Kutipan Dokumen:
● ● ●
Catatan Pasca-koin

▒ Lama baca 3 menit

MASIH ADA SEJUMLAH TANYA.

“Cuma sebatas itu ya kepedulian orang urban dan kelas menengah? Di luar Prita nggak perlu diurus? Apa karena Mbah Minah, dan lainnya, bukan pengguna internet?” tanya seseorang kepada saya. Itu pertanyaan kesekian dari orang yang berbeda.

Ada pula yang seperti ini, “Lho katanya Langsat itu rumahnya blogger? Tapi mana blogger-nya, kok yang gabung sejak awal sebagai relawan malah banyakan orang-orang biasa, bukan blogger? Padahal katanya ini soal kebebasan berpendapat di internet kan?” Saat itu memang jam kerja, dan sebagian bloggers masih ngantor.
● ● ●
Daftar Mentah:
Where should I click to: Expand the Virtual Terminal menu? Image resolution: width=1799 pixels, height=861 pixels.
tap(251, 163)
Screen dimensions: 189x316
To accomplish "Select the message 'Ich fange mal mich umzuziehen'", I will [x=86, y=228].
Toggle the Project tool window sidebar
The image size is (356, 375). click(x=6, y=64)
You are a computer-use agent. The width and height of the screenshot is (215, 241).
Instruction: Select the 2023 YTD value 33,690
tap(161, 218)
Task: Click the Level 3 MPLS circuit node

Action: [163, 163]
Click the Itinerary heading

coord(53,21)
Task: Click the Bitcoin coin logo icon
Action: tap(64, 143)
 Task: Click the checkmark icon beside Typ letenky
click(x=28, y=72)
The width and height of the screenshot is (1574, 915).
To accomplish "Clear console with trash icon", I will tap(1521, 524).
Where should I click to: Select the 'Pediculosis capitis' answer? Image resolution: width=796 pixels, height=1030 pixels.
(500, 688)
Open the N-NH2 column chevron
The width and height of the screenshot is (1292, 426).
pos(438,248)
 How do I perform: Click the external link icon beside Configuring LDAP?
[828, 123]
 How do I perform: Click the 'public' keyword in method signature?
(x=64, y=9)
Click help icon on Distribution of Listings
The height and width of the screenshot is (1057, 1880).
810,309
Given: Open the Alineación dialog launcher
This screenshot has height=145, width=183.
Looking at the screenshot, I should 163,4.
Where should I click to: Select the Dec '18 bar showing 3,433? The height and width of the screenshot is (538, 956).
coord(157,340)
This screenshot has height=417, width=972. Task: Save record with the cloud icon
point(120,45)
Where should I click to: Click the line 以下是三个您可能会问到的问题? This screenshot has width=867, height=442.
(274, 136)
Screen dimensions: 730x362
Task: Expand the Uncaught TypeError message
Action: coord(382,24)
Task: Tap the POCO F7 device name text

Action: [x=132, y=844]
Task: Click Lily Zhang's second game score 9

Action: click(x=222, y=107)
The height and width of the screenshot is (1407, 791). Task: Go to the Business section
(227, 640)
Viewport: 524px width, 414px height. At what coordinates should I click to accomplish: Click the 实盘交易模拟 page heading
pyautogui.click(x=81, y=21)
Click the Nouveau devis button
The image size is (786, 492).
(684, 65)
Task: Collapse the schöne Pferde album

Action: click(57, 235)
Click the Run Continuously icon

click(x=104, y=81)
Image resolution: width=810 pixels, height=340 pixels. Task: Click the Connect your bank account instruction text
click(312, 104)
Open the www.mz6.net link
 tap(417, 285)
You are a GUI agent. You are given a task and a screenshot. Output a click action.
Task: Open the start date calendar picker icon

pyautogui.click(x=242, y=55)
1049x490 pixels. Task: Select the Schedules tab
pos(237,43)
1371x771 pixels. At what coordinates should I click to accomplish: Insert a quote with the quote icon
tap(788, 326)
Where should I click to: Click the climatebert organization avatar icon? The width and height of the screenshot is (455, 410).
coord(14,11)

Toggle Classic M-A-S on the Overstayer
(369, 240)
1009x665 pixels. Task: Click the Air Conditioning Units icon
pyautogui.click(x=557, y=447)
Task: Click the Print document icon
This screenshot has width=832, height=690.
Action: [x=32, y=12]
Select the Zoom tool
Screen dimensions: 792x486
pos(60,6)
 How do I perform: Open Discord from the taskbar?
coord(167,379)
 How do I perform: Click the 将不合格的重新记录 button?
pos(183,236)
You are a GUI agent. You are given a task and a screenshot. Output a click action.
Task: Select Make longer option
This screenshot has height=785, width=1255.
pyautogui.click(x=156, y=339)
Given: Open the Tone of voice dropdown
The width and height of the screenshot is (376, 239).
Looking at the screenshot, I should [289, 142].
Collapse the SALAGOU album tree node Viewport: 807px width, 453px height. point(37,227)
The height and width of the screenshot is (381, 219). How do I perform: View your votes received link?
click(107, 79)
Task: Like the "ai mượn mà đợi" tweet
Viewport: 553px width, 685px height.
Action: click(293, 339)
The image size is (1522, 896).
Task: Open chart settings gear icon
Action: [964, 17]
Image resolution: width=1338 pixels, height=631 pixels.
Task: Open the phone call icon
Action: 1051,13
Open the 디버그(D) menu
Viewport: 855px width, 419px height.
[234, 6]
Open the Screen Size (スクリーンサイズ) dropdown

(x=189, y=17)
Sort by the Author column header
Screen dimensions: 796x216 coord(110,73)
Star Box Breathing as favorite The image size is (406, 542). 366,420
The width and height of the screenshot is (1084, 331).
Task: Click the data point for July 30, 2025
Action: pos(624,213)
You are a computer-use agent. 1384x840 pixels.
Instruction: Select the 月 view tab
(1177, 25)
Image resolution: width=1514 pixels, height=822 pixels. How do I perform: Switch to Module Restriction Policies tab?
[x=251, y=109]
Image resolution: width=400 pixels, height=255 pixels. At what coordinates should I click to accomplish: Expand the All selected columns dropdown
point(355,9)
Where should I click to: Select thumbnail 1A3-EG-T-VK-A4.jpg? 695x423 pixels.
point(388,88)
● ● ●
Kerjakan Ini: Bisakah Anda menuliskan kembali tanpa perubahan bagian dari catatan pasca-koin di atas, dimulai pada kata-kata yang memuat "Catatan Pasca-koin" dan berhenti setelah "orang yang berbeda."?

Jawaban Lengkap:
Catatan Pasca-koin

▒ Lama baca 3 menit

MASIH ADA SEJUMLAH TANYA.

“Cuma sebatas itu ya kepedulian orang urban dan kelas menengah? Di luar Prita nggak perlu diurus? Apa karena Mbah Minah, dan lainnya, bukan pengguna internet?” tanya seseorang kepada saya. Itu pertanyaan kesekian dari orang yang berbeda.